In den Vorstandsetagen der Stromkonzerne und in weiten Teilen der Union ist die Sache hingegen klar, obwohl es wirklich kein Geheimnis ist, dass für die Erkundung des Standorts Gorleben auch Sicherheitserwägungen ganz anderer Art maßgeblich waren. Hier war einmal ein atomares Zentrum mit Wiederaufbereitungsanlage geplant, die Gegend ist dünn besiedelt und lag an der Grenze zur DDR.

Die Gorleben-Befürworter verweisen lobend auf Finnland, wo wohl das erste europäische Endlager für hochradioaktiven Atomabfall in Betrieb gehen wird, das in einem demokratischen Verfahren ermittelt wurde. Aber in Finnland begann alles mit Voruntersuchungen an etwa 100 Standorten, bis sich der Kreis immer enger schloss und am Ende - sicher kein Zufall - in einer Gemeinde endete, deren Bevölkerung schon ganz gut mit zwei Reaktoren lebte.

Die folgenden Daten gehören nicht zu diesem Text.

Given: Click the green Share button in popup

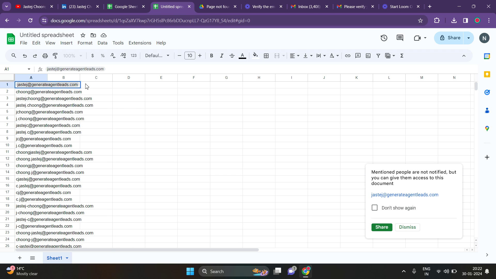Looking at the screenshot, I should tap(382, 227).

Der Makel, nie ein offenes Auswahlverfahren riskiert zu haben, haftet zäh an der Vorentscheidung für Gorleben. Er ließe sich beheben, die Vorarbeiten fanden schon unter der rot-grünen Regierung statt. Allerdings sind für Gorleben schon weit mehr als eine Milliarde Euro versenkt worden - Mittel, die im Wesentlichen die Stromkunden aufgebracht haben. Ein zweiter Anlauf würde noch einmal viel Geld kosten und sicher den massiven Protest an jedem anderen Standort provozieren, der geeigneter erschiene. Dafür aber könnte sich der Staat, der dort sein Gewaltmonopol durchsetzt, voll und ganz auf die Legitimität einer objektiven Entscheidung berufen.

Einen großen Teil der Anti-Atom-Demonstranten wird das nicht überzeugen. Wer jedes Endlager blockiert, trägt aber seinen Teil dazu bei, dass die Entsorgung der gefährlichen Abfälle ungelöst bleibt. Alle anderen, ob sie nun von der Beherrschbarkeit dieser Hochrisikotechnik überzeugt sind oder nicht, müssen auf größtmögliche Transparenz und funktionierende Kontrolle vertrauen können. Die Praxis in der Asse ist keineswegs eine Katastrophe, schon gar kein GAU, aber nicht vertrauenschaffend.